A four-character drama, taking place in the country where two couples – both named Jones – are neighbors. Tall pines and a hooting owl frame
their next-door lawn furniture. It’s a dream to live in the country like this,
and Will Eno‘s new play, The Realistic Joneses,
let’s you hold on to that dream, even to see it more clearly.
When John and Pony Jones (Michael C. Hall of “Six Feet Under”
and “Dexter,” and Marisa Tomei, stripper with a heart of gold in The Wrestler and the mother of Jonah Hill in Cyrus) wander over one night to
the yard of Bob and Jennifer Jones, it feels a little menacing that they invade
the privacy of the more conservative neighbors (acting superstars Tracy Letts
and Toni Collette).
The couples live there to be near Dr.
Leavey, one half of the experimentally-treated Harriman Leavey Syndrome. The
husbands have been diagnosed with this (fictional) degenerative condition that is not yet
recognized by AMA. They’re four talkative people navigating murky waters and
carrying on inventive conversations. The play has many laughs, which you
wouldn’t guess from this plot summary.
What’s great is seeing four stellar actors go at it body and soul. Toni Collette anchors the ensemble with her “realistic” presence. Having loved her on television and in films, onstage Toni Collette is out of this world. Stalwart Tracy Letts adds interest to the role of cranky Bob Jones, though this character seemed borderline abusive to his wife (our beloved Toni Collette). Oscar-winning Marisa Tomei is excellent here, however playing a ditz with lines including malapropisms worthy of Gracie Allen. Apart from the zingers, Tomei is fun.

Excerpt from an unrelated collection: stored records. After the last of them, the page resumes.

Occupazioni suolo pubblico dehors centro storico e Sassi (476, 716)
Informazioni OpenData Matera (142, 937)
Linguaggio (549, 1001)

We never dream these two couples could have anything in
common. They do. They briefly switch horses midstream, affairs that are
offstage and too quickly swept under the rug. But perhaps we saw Betrayal too recently. Pony Jones did not seem lost enough to agree to a romantic
interaction with Bob. Toni Collette, on the other hand, was totally believable
as likely to get it on with the Michael C. Hall character. She’s a superb actor
and makes even her role as Bob’s bookkeeper wife soulful, especially when she put her hand on John's thigh.
Michael C. Hall is John Jones, a not-too-bright
electrician afflicted with the uncharted disease. Hall’s unexpected magnetism
onstage makes losing one’s marbles seem a sort of adventure or, at least,
nothing to be angry about, as Bob was. Maybe the moral is that with the diagnosis
of a terminal disease there are many ways to respond.
The original Palm restaurant on Second Avenue opened in 1926
and reporters, especially from the nearby Daily
News, and Times restaurant critic Mimi Sheraton, wrote their columns while eating steak and lobster there. That is so
believable when you see the big portions at the Palm. Consumed at a reasonable
pace, one could write a novella over dinner. Or even over the iceberg lettuce
wedge salad topped with blue cheese and onion rings. Or the bacon-wrapped sea
scallops.
As if surf and turf were not enough, chicken parmigiana and
pasta are on the menu. We went to a pre-matinee business lunch, an extensive
prix fixe, including filet mignon medallions à la Oscar: on an asparagus spear raft,
with a topping of jumbo lump crabmeat, and frothy Hollandaise on the side. Signature desserts
include carrot cake with cream cheese icing and crisp pecans, and a remarkable dark-chocolate
layer cake that you will remember always.
Clubby fittings of the theatre-district Palm imitate the Palm
on Second, where the original caricature drawings by Jolly Bill Steike reside,
duplicated in the wallpaper in its other restaurants. Many famous cartoon
characters were drawn there by their makers, including The Phantom, Popeye, Felix the Cat,
and Mr. Magoo. The current caricaturist is Al Evcimen.
The Palm is still owned by the same family and serves a menu
that looks the way it did when brilliant Daily News
columnist Jimmy Breslin began eating and writing there.